Fernando Aguirre

Fernando Aguirre

Chiquita has outlined a massive restructuring plan designed to save it up to $80 million a year as hundreds of jobs go and it turns it back on prepared fruit salads.

The changes are designed to improve efficiency and profitability by consolidating operations and simplifying overheads.

“As a result of these changes, the company expects to generate new, sustainable cost reductions of approximately $60m-80m annually, beginning in 2008, after a one-time charge of approximately $25m in the fourth quarter 2007 related to severance costs and certain asset write-downs,” the multi-national said in a statement. “Realized savings will improve profitability, and resulting additional cash flow will be used primarily to reduce debt, consistent with the company's previously announced target to achieve a debt-to-capital ratio of 40 per cent.”

Chairman and ceo Fernando Aguirre said since 2005, market dynamics have been changing, limiting Chiquita’s profitability and hindering its strategy. “While we have already taken various actions to strengthen our balance sheet, improve our risk profile, and diversify the company, we continue to endure rising industry costs, punitive European banana import regulations, and a slower-than-expected recovery in the value-added salads category,” he said. “We began a major analysis in the summer when we realized the effects of these negative forces were impacting our profit plans longer than originally anticipated. As a result of this analysis, we are taking several significant broad-based actions across the business, which are designed to improve our performance in areas we can more directly influence and control.”

Some160 management positions world-wide are being axed streamling management at the three highest levels by a fifth. There will also be changes to the business model with the organisation’s structure realigned by geography rather than product line.

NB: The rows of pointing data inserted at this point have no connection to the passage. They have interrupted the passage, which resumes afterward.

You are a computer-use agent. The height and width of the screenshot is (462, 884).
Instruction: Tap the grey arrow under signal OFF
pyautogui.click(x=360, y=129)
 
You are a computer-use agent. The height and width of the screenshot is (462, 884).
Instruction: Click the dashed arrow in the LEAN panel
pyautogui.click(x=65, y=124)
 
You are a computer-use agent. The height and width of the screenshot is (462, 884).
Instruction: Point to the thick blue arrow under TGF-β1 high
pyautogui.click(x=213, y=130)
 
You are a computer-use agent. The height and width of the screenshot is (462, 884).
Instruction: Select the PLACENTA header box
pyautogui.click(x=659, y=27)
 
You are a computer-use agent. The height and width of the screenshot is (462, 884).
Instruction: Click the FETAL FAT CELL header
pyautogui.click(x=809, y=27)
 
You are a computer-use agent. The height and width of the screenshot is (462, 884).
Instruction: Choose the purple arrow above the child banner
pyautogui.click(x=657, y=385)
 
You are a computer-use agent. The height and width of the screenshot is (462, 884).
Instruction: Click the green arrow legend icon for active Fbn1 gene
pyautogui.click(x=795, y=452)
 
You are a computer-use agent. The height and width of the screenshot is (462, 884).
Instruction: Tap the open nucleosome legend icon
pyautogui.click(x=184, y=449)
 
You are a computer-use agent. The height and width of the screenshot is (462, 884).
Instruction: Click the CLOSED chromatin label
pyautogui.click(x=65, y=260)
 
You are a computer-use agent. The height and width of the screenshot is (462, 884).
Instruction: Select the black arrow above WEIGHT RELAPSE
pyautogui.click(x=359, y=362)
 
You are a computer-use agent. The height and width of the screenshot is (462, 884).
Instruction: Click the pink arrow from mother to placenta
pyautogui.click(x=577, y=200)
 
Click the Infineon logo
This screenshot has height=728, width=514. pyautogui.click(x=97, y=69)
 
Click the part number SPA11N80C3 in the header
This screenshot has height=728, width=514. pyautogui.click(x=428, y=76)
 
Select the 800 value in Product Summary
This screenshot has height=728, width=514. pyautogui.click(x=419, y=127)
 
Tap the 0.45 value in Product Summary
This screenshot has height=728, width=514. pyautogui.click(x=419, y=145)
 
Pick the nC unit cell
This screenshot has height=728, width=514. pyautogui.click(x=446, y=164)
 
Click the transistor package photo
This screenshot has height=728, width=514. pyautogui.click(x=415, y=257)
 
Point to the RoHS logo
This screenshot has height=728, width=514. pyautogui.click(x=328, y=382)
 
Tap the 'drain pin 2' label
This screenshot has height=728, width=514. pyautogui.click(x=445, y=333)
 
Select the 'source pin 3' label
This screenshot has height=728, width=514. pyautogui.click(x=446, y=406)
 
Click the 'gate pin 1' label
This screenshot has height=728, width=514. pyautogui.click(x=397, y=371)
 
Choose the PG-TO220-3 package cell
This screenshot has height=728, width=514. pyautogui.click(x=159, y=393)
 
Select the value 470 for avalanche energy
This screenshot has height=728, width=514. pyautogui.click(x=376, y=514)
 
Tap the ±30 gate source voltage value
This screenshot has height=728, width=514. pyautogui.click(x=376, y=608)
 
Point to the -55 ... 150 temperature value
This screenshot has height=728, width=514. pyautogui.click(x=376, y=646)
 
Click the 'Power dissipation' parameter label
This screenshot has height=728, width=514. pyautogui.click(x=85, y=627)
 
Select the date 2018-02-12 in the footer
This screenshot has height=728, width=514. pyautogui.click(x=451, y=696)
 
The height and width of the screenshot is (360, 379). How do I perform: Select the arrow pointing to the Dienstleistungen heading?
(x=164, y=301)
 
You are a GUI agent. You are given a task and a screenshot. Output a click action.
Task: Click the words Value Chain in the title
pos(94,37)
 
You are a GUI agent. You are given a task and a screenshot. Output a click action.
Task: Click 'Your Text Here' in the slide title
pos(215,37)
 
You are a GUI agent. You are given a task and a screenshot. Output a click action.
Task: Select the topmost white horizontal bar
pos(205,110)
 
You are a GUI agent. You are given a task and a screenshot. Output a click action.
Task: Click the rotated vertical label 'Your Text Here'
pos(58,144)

The company's recent acquisition of the Verdelli Farms facility mans that Chiquita’s Fresh Express subsidiary is to close tow of its nearby operations for fresh-cut salads in the eastern US. Chiquita will also pull out of the fresh-cut fruit salad market and concentrate on concentrate on the value-added salads and healthy snacks. And in Europe, the position of Chiquita’s Atlanta AG acquisition is being reviewed with the possibility of a sale in the near future. Aguirre concluded: "With these actions, we are taking a major step forward to create a more positive future for Chiquita…however, we will need to redefine our growth targets, since the negative impacts of rising industry costs, the EU tariff regime and the E. coli event have slowed down our strategic growth plan considerably, such that reaching our goals will take us longer than we originally estimated. We expect to provide more information about these long-term financial goals early in 2008."